The charges and costs transparency debate has gathered pace in recent months, with a range of cross-cutting work at the UK and European level.

– EU regulatory and supervisory authorities are taking forward implementation of the second Markets in Financial Instruments Directive (MiFID II) and the Key Information Document (KID) regulation for Packaged Retail and Insurance-based Investment Products (PRIIPs).

– In the UK, the Department for Work and Pensions (DWP) and Financial Conduct Authority (FCA) have released a call for evidence, with supporting research, in the context of UK pension reform.

In all of this, one key challenge is to join up UK and European disclosure requirements. With UK pension reforms moving on a different timeline to MiFID II and PRIIPs, it would be desirable to avoid a situation where there are different approaches for answering what are in essence similar questions.

The Investment Association recently published a position paper to set out thinking on how to move forward in this area. Our paper establishes a number of principles and a broad framework with a view to contributing and aligning the work across the UK and Europe.

The principles are intended to pave the way for better disclosure of both charges and transaction costs, with the ultimate goal of providing consistent and meaningful information, not just pure data.

However, this is not easy due to the wide range of products and underlying routes to investment exposure across multiple asset classes, and the fact that there are a mixed set of objectives:

– To inform purchasing decisions, especially in the retail market where the shape of the PRIIP KID is a key area of focus.

–  To provide full accountability for services delivered by the asset management industry.

– To allow meaningful costs comparison across products, investment strategies and asset classes.

– To facilitate value for money judgements in the context of performance delivered.

The last point is particularly important, since neither quantum of transaction costs nor overall level of charges will necessarily help a client understand value for money in isolation from other information, notably performance and investment approach.

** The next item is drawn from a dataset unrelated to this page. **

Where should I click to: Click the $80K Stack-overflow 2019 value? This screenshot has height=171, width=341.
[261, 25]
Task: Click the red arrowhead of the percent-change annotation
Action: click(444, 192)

Our position paper does not offer all the answers on disclosure. But we have tried to set out an approach that can define key elements in a way that is both consistent for clients and reflective of the nature of different cost components within the value chain. Targeted disclosure documentation, whether for the retail or institutional markets, can then be designed to provide this information in a way that is most useful.

The direction of travel is clear. The asset management industry is becoming ever more visible, both in serving long-term saving and pension goals, but also in funding the wider economy. As part of that evolution, a key component in building trust and confidence will be improved disclosure.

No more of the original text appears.